MRE Symonds, A Moussalli (2011) A brief guide to model selection, multimodel inference and model averaging in behavioural ecology using Akaike’s Information Criterion, Behavioral Ecology and Sociobiology 65: 13-21 PDF
What’s it about?
If you want a novice level introduction into how to carry out statistical analyses and model selection (what combination of variables best describes variation in a particular trait) using information theory (and specifically Akaike’s Information Criterion) rather than probability values, this is your paper.
What’s the story behind it?
For a paper which virtually drove Adnan and I insane writing and revising it, this has ultimately been a rewarding experience, generating almost double the number citations (in just a couple of years) of any of my other papers. It’s genesis lies in the same statistical workshop that bred the Garamszegi et al. (2009) review I was involved in. Las Garamszegi asked me to write an introductory paper for a special edition of Behavioral Ecology and Sociobiology that was going to be focussed on new statistical methods in behavioural ecology. I agreed because I felt that the literature on how to use AIC (as its friends call it) was intimidating to floudering novices (as I had been until fairly recently when I converted to floundering sophomore). The main problem we had was that the reviewers a) didn’t see the need for such a paper (“this has been all covered elsewhere”) and b) seemed to have very different ideas about what was the correct way to use AIC – which made it a real bugger to try and tow a revision line through the manuscript – especially when ultimately the paper got sent to SIX reviewers – by some distance the most I have ever had on a paper. One consequence was that from revision to revision we were told to change things that earlier reviewers had insisted on. Thus one early review urged us “the authors must make more of a case for why behavioural ecologists should used AIC”, whilst a later review took us to task for being “too uncritical of AIC, almost breathlessly so”.

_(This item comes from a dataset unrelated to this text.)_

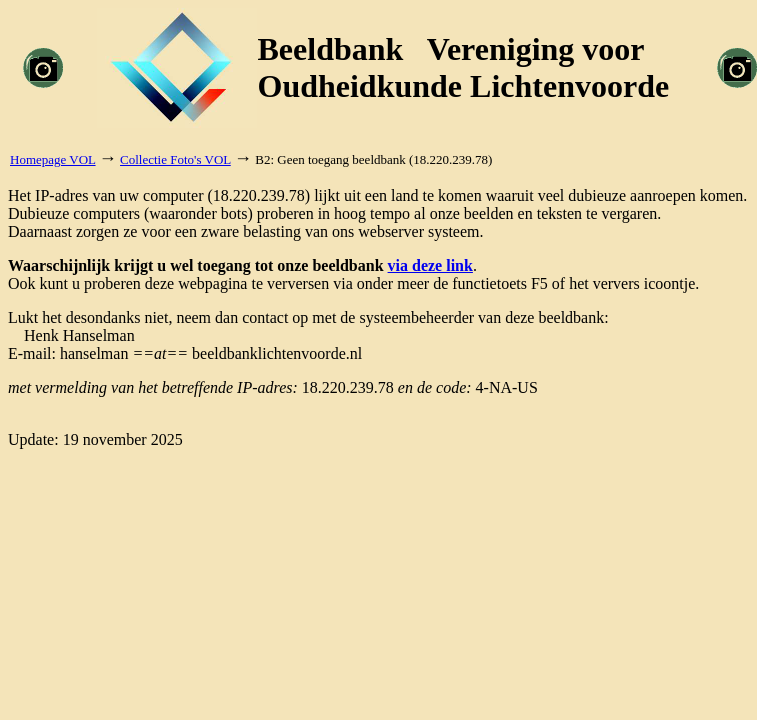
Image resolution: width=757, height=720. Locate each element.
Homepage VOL (53, 159)
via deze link (430, 265)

Curiously one thing that seemed to be a consistent theme throughout the reviewers comments was something along the lines of ‘You’ve described this wrong…Burnham and Anderson are very clear on this point’ – referring to Burnham and Anderson seminal (2002) text on Model selection and inference (kind of the AIC bible). The funny thing was that this argument would be used to argue exactly opposite points (technical stuff to do with removing or not removing (depending on your viewpoint) poorly weighted parameters). It seemed to confirm to me (something I had felt reading their book, and which had prompted my writing of this paper), that for their many outstanding contributions to the field, clarity of writing was not one of B&A’s stronger points (just my opinion).